-- Written task A --
In two sentences, summarize the term rewriting listing.
-- Written task B --
Write the next part of the term rewriting listing, picking up after its final rule.

[START Text to read]

(0) Obligation:
Runtime Complexity Relative TRS:
The TRS R consists of the following rules:
mergesort(Cons(x', Cons(x, xs))) → splitmerge(Cons(x', Cons(x, xs)), Nil, Nil)
mergesort(Cons(x, Nil)) → Cons(x, Nil)
merge(Cons(x', xs'), Cons(x, xs)) → merge[Ite](<=(x', x), Cons(x', xs'), Cons(x, xs))
merge(Cons(x, xs), Nil) → Cons(x, xs)
splitmerge(Cons(x, xs), xs1, xs2) → splitmerge(xs, Cons(x, xs2), xs1)
splitmerge(Nil, xs1, xs2) → merge(mergesort(xs1), mergesort(xs2))
mergesort(Nil) → Nil
merge(Nil, xs2) → xs2
notEmpty(Cons(x, xs)) → True
notEmpty(Nil) → False
goal(xs) → mergesort(xs)
The (relative) TRS S consists of the following rules:
<=(S(x), S(y)) → <=(x, y)
<=(0, y) → True
<=(S(x), 0) → False
merge[Ite](False, xs1, Cons(x, xs)) → Cons(x, merge(xs1, xs))

[END Text to read]
[START Provided records]

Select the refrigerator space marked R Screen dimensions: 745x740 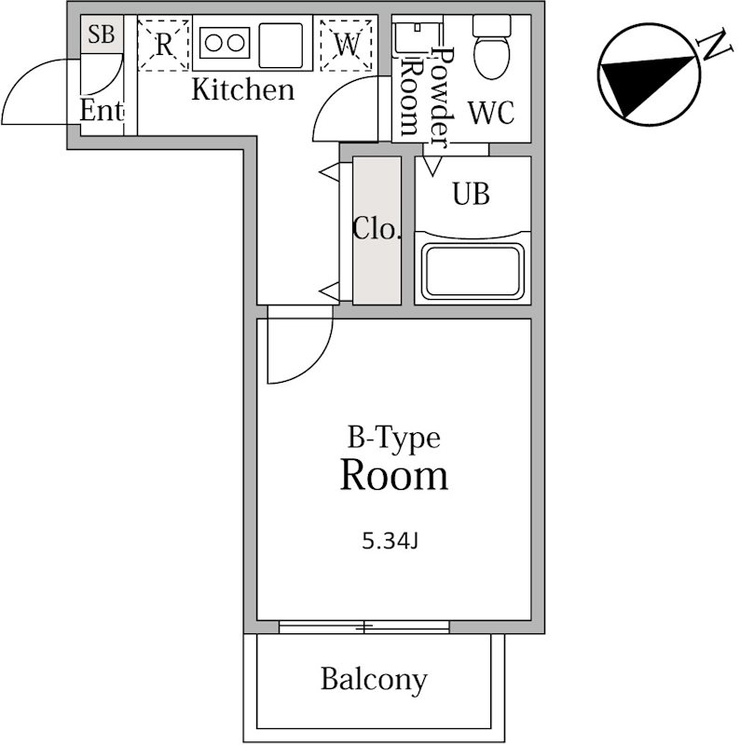163,43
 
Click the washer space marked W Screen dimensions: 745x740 347,43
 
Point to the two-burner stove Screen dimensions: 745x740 224,43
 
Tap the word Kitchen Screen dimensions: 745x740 242,90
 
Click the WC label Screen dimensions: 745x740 490,114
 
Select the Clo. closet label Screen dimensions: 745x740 377,229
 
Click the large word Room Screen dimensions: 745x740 393,476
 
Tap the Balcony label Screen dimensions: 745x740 374,679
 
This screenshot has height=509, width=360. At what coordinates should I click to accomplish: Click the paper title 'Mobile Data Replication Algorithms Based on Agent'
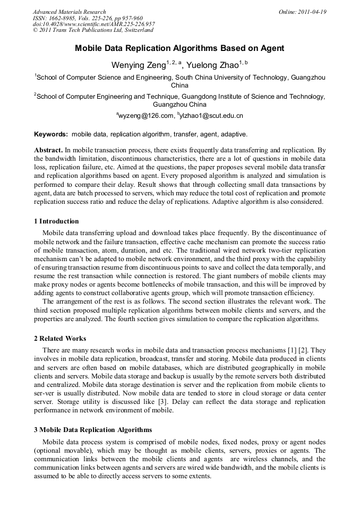(179, 48)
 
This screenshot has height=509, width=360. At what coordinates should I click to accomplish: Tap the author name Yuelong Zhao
(212, 65)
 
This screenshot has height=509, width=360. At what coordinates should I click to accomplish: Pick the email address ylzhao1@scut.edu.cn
(211, 116)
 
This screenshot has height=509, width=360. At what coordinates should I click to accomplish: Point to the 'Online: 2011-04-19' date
(303, 12)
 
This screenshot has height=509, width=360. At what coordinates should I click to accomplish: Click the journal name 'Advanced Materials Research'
(70, 12)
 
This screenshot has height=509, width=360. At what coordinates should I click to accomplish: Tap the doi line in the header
(93, 24)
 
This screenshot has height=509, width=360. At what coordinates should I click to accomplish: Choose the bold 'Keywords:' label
(51, 134)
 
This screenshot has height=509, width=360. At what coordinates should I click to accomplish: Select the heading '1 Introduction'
(56, 221)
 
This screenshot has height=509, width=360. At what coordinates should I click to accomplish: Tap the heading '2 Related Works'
(60, 339)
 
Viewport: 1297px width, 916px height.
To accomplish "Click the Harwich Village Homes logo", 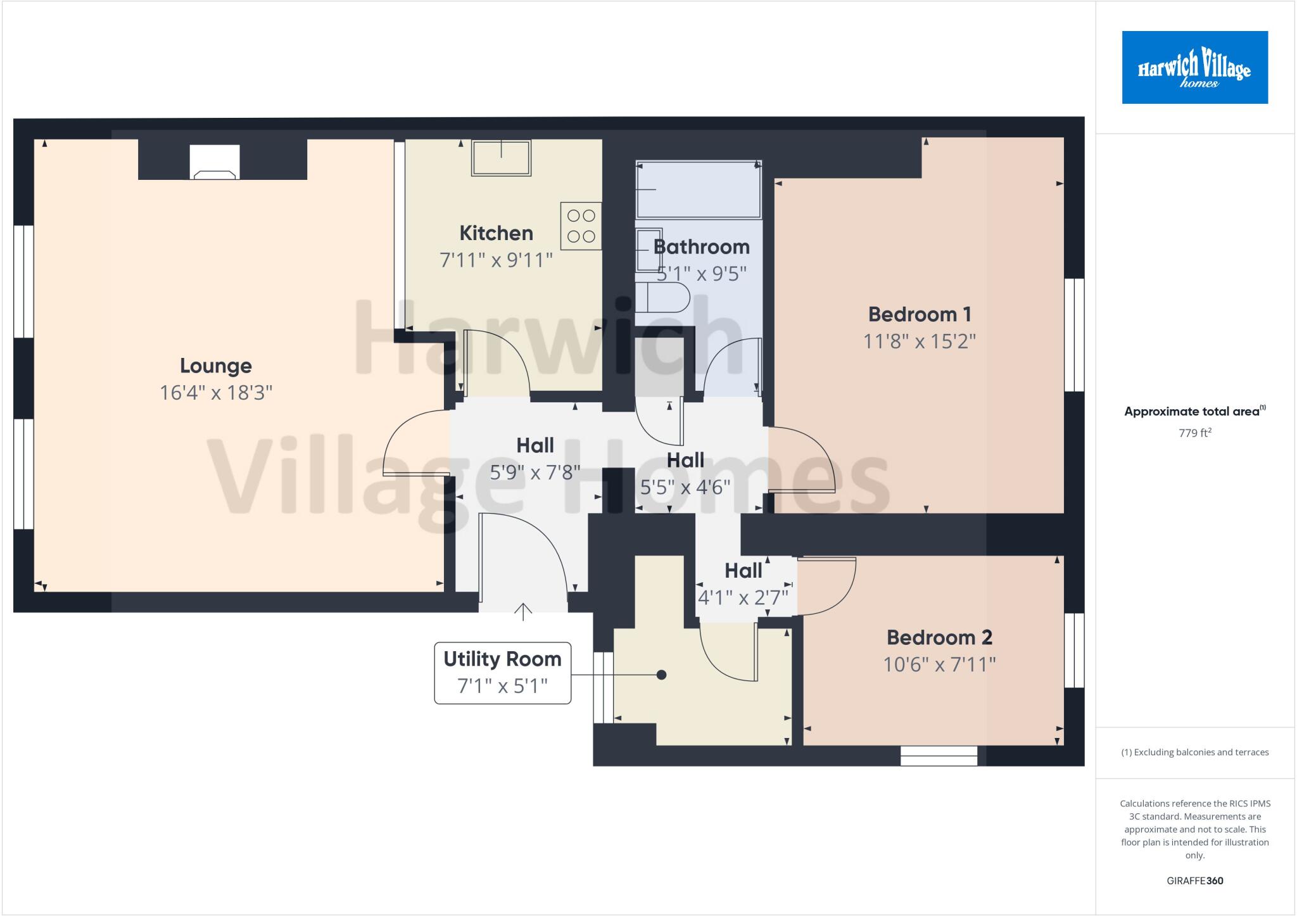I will coord(1194,67).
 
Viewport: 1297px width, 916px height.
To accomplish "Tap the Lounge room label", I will coord(216,366).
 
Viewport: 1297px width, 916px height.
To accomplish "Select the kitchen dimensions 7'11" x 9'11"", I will coord(496,260).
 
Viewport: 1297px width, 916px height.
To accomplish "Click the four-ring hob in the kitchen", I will coord(581,226).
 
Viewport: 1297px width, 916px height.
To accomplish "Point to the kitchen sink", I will coord(501,158).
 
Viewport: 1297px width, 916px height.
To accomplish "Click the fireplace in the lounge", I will coord(215,163).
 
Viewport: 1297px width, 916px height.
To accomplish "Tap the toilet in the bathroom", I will coord(661,298).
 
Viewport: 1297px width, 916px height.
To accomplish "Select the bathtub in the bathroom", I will coord(698,189).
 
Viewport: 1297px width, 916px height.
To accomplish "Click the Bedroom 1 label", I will coord(920,314).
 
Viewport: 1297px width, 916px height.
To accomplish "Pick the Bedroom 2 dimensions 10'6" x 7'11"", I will coord(939,665).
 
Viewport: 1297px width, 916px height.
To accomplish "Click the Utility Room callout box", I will coord(502,673).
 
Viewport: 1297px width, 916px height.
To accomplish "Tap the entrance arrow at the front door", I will coord(522,611).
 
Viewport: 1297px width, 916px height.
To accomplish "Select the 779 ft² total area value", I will coord(1194,433).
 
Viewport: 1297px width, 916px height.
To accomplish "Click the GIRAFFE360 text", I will coord(1194,881).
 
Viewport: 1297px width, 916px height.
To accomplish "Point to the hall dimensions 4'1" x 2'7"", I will coord(743,597).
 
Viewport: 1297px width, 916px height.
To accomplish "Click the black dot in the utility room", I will coord(661,675).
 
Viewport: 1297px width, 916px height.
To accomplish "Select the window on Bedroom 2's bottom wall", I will coord(939,756).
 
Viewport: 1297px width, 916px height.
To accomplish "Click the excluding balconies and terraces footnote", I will coord(1194,753).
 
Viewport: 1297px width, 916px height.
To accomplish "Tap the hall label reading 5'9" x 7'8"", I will coord(535,472).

[END Provided records]

-- Written response A --
The listing states a runtime complexity obligation for a relative term rewriting system made up of a TRS R and a relative TRS S. R holds rules for mergesort, splitmerge, merge, notEmpty and goal, while S holds rules for the comparison <= and for merge[Ite] when the comparison yields False.

-- Written response B --
merge[Ite](True, Cons(x, xs), xs2) → Cons(x, merge(xs, xs2))
Rewrite Strategy: INNERMOST
(1) DecreasingLoopProof (EQUIVALENT transformation)
The following loop(s) give(s) rise to the lower bound Ω(n1):
The rewrite sequence
merge(Cons(0, xs'), Cons(x, xs)) →+ Cons(0, merge(xs', Cons(x, xs)))
gives rise to a decreasing loop by considering the right hand sides subterm at position [1].
The pumping substitution is [xs' / Cons(0, xs')].
The result substitution is [ ].
(2) BOUNDS(n^1, INF)